Resume the far Breton passage after its last sentence and carry it on in the same voice.

PASSAGE SHOWN
══════════

About a year ago my boss, who lives in Bath, introduced me to the farmers market there, and more specifically, to a woman who sells a cake called “far Breton.” A far is a custardy pudding cake, with the smooth, silky texture of flan. It was born in Brittany, where it is traditionally dotted with macerated prunes and raisins. It is the close, but I would argue bolder and more precocious cousin of the clafouti, which is made with cherries and had a moment in the spotlight about a decade ago. The far Breton is neither too rich, nor too light, neither too bland, nor overly sweet. The first bite – best eaten holding the triangular slice in your hand – is a smooth, all-encompassing, rush of ingredients that seem to blend right there on your tongue and resolve just as quickly. It starts with the delicate custard, flawlessly smooth, a uniform silkiness that lasts the entire bite, then the juice from a rich, almost bittersweet prune, a crust that’s meringue-like in its lightness, a scent of vanilla perhaps more delightful than the vanilla itself, a whiff of giddiness coming off the raisins, heady and bright, and finally, the powdery dusting of confectioner’s sugar that comes and disappears just as quickly, a sort of ecstatic sweetness like the joy of extracting a droplet of honey from a honeysuckle flower right onto your tongue. This cake is not about memory; it is about the most present of presence, a meditative and mindful experience that miraculously requires no effort at all.
Putting aside memory, everything about my experience with far Breton has felt involuntary. The entirely irrational decision to spend an hour and a half in the car just to get my hands on it; the panicked call the day before market to Beryl, who makes it, to put aside several slices for me, lest the entire cake be gone before I arrive; my thrill at the way Beryl packages each piece, wrapped in wax paper and placed in a little sleeve and then a brown bag; taking the first bite in my car, powdered sugar scattered like a light snowfall around my seat, leaning back, closing my eyes, and thrilling at the taste.

══════════

PROVIDED DATA

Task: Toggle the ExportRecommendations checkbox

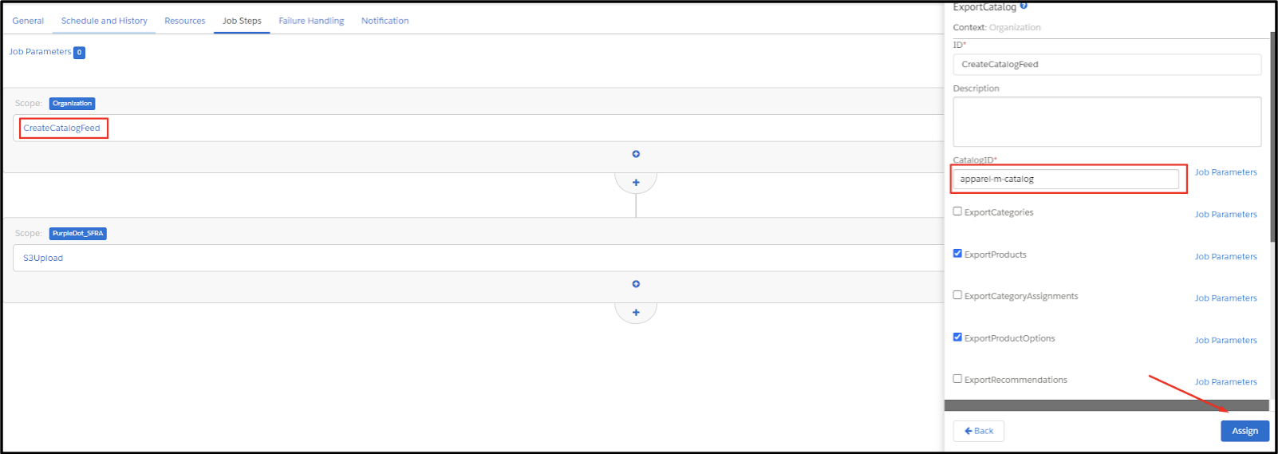Action: point(957,379)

══════════

REPLY
What it unleashes exactly, I don’t know. But it isn’t memory. This cake takes me forward, not back. It is a weekly promise, and a reminder, of what carries me: My husband, Keith, my 1-year old son, Henry, who was not even supposed to be born given my history of an aggressive, mid-stage stomach cancer, Keith’s silly songs and Henry’s belly laugh, thoughts of what Keith and Henry and I will do this summer – stop at Two Lights State Park and watch the waves hit the rocks, stuff our cheeks with lowbush blueberries, laze on the Eastern Prom and watch Henry watch the boats.
So as I continue to eat my far Breton, I am involuntarily propelled to start the engine and drive home to my two boys, so that I can look at Keith and not have to eat anything at all to remember that he is everything, and so I can touch Henry’s soft hair and not have to remember that he is a miracle, and maybe we will all look at each other and not have to remember why we’re a family, or that we’ll always be one, and wonder how we ended up in Maine, and where this salty air will take us next, and what sweet, unique things we’ll find there.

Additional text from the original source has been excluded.